*WHAT THIS TASK INVOLVES*
List each line of the data in which the string "agent" appears.
====
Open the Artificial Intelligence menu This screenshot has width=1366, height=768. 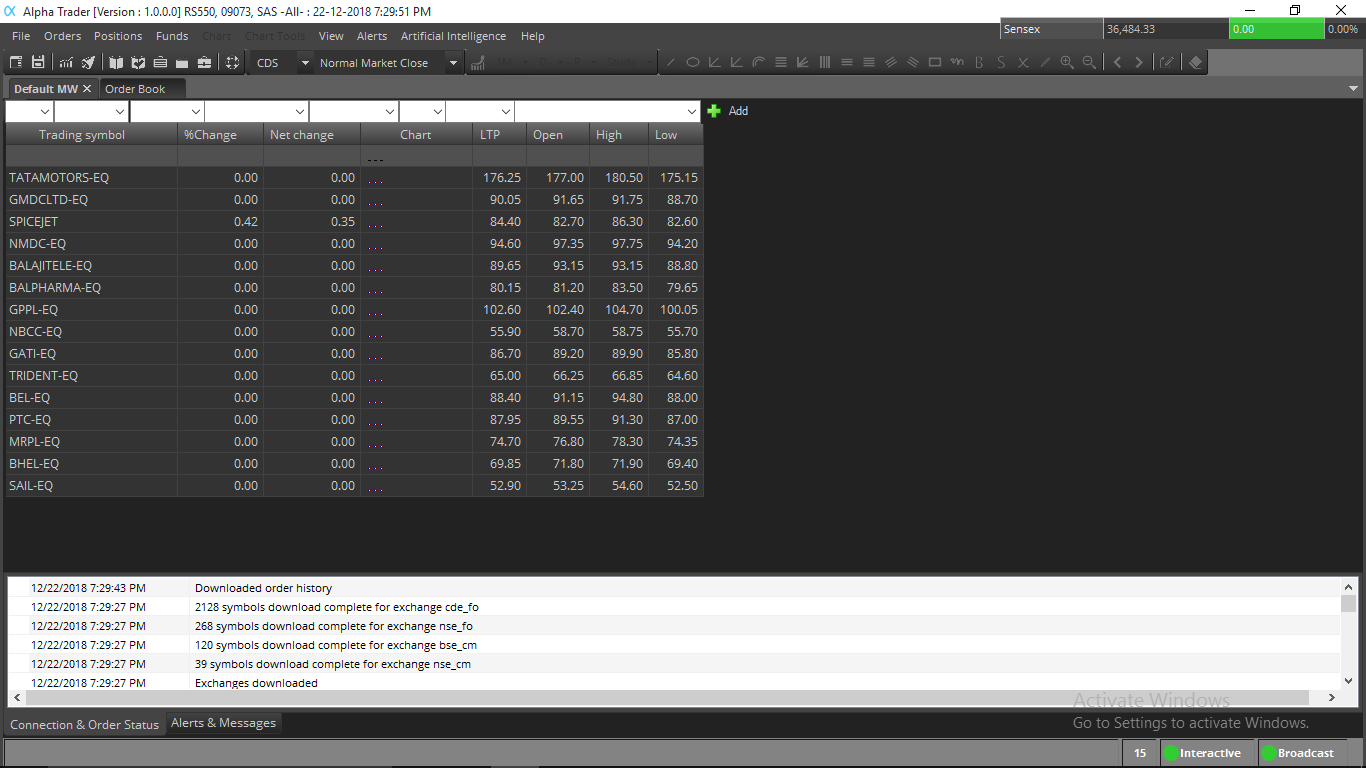click(x=453, y=36)
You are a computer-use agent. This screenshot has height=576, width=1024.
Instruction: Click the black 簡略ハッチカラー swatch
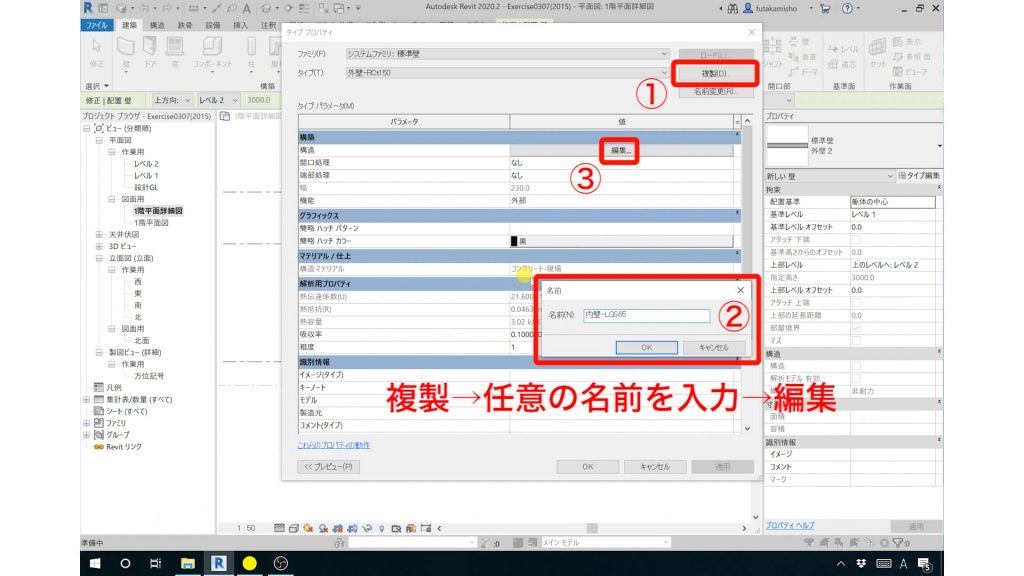click(x=513, y=240)
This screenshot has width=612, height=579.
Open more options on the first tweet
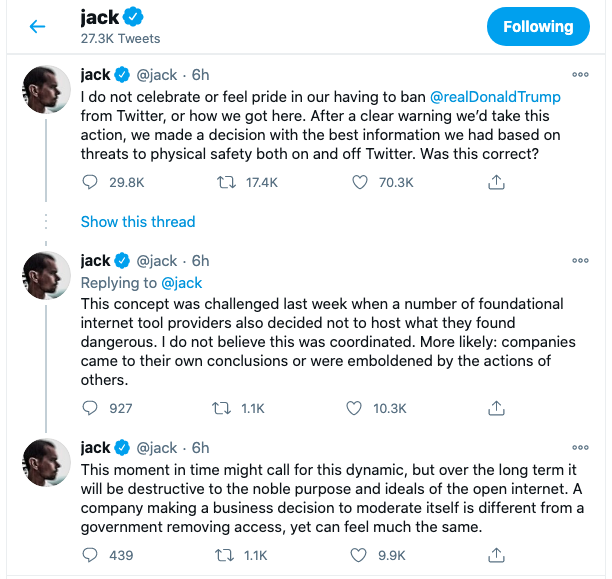coord(580,74)
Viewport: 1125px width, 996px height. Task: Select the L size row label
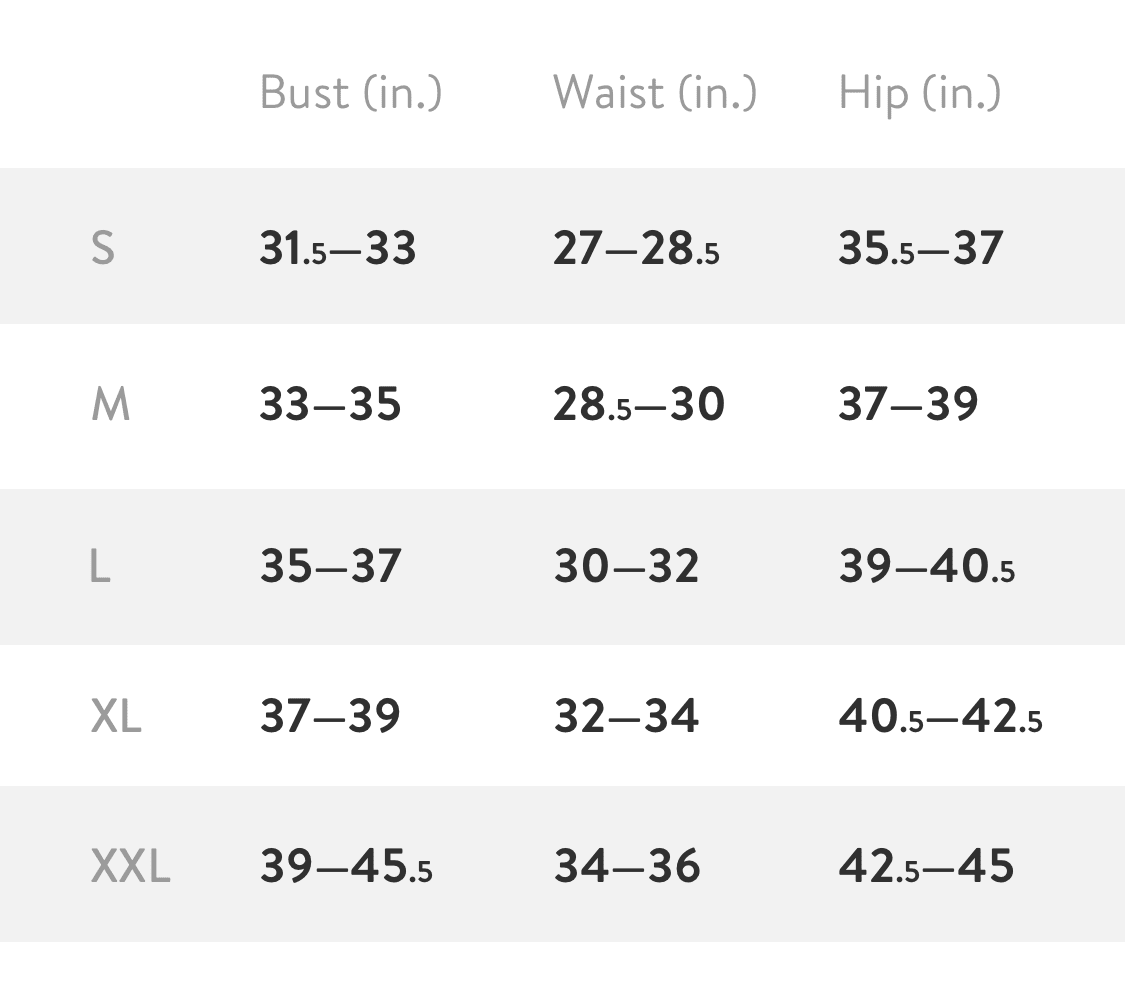[x=100, y=567]
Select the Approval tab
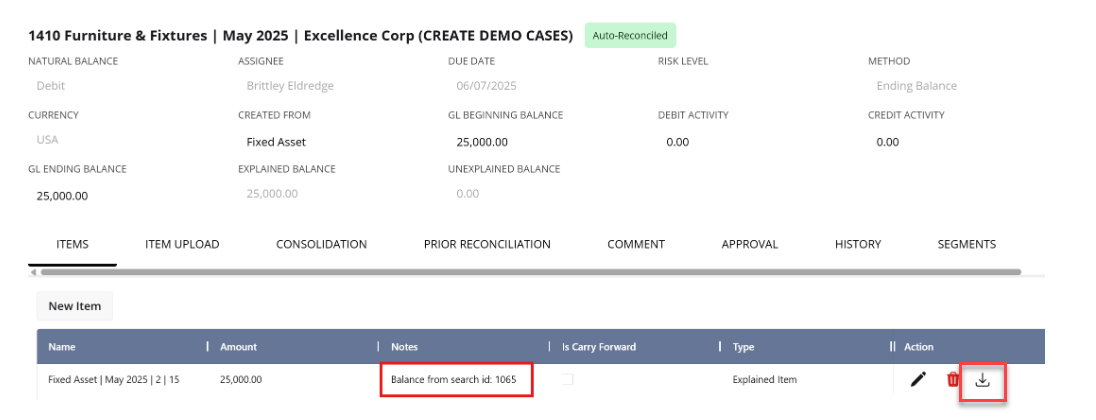The height and width of the screenshot is (420, 1096). [750, 244]
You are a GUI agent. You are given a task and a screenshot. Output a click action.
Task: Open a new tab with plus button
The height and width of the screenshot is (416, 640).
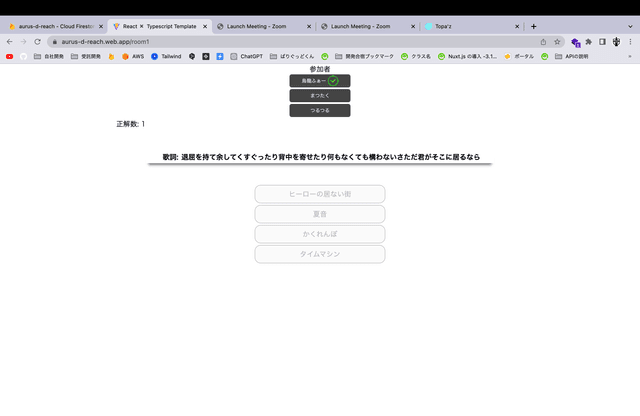(x=533, y=26)
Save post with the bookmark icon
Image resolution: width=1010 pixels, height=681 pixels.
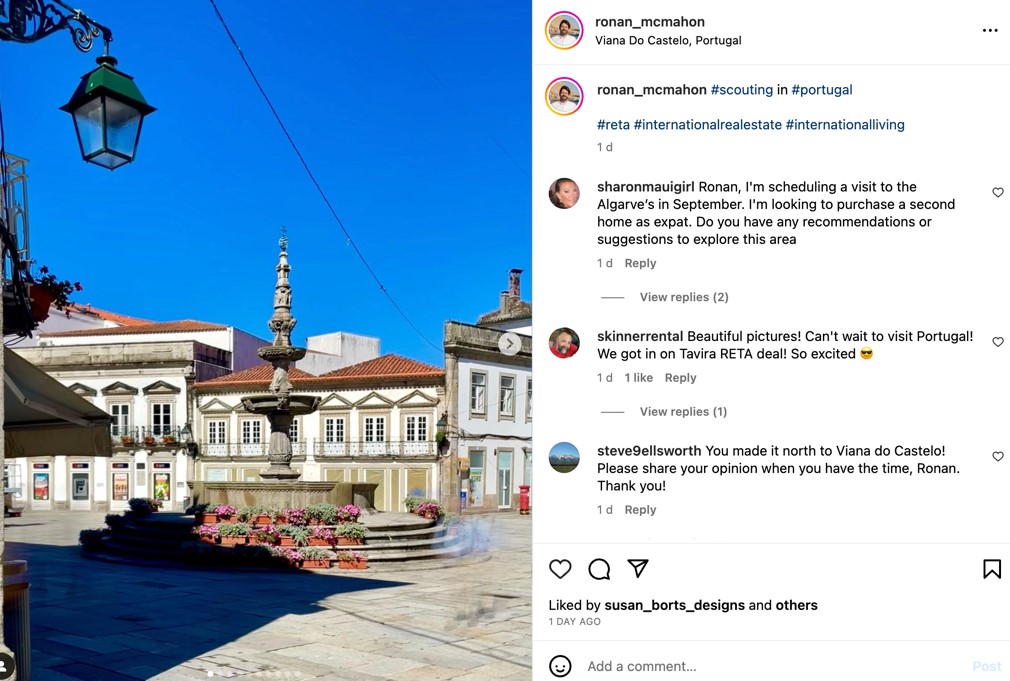click(x=992, y=568)
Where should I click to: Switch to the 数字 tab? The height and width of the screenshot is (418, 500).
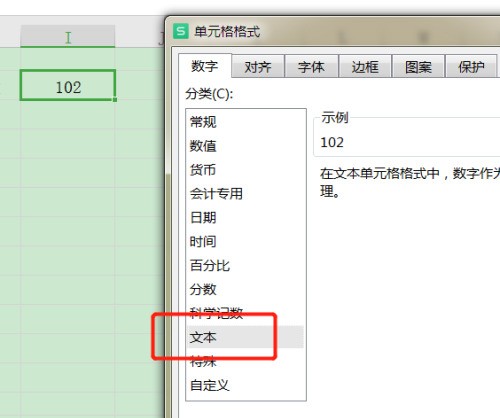pos(205,66)
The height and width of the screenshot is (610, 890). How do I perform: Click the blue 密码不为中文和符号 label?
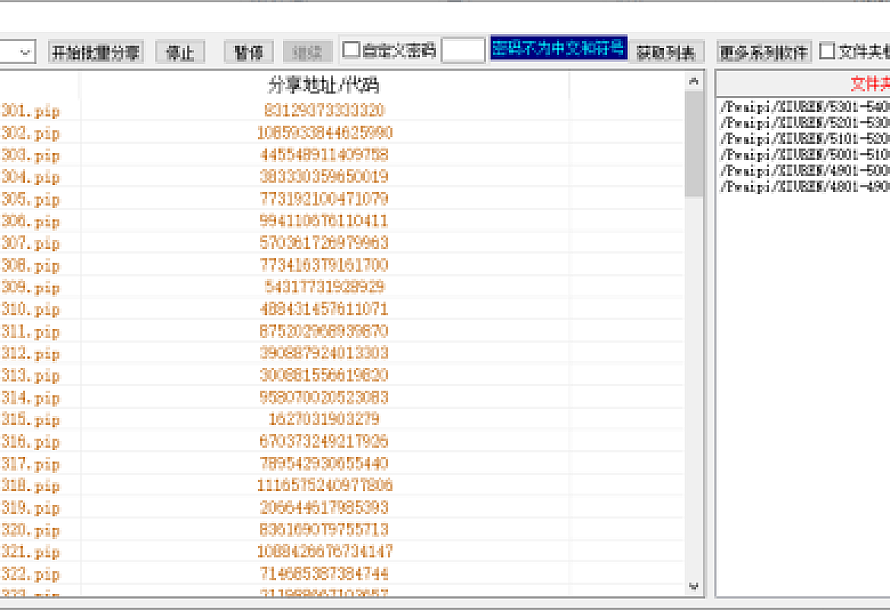[558, 49]
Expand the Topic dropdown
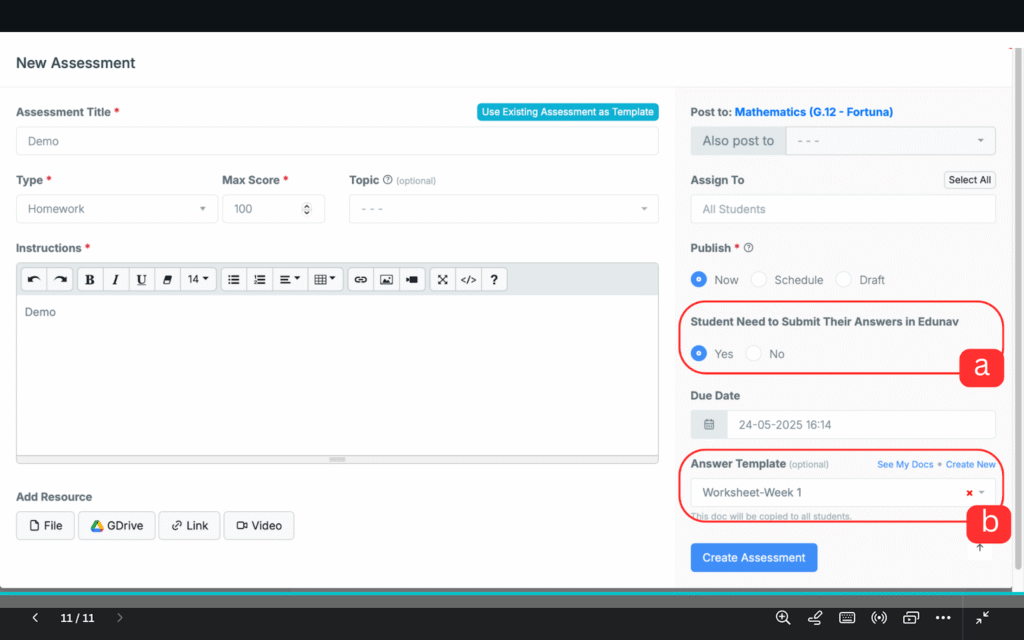 pyautogui.click(x=503, y=209)
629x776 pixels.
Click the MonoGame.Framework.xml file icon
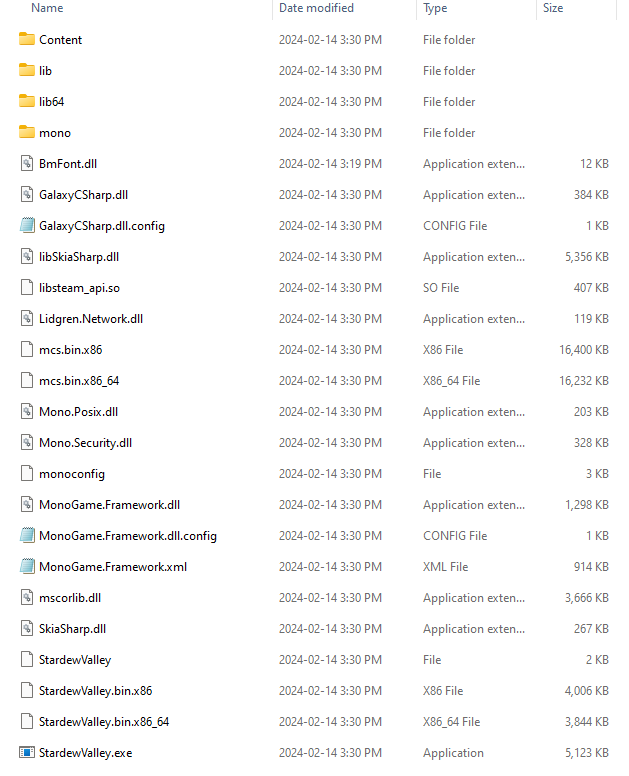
====
*SOLUTION FOR THIS PROBLEM*
You are a computer-use agent. This screenshot has height=576, width=1024.
You are a GUI agent. You are given a task and a screenshot. Output a click action.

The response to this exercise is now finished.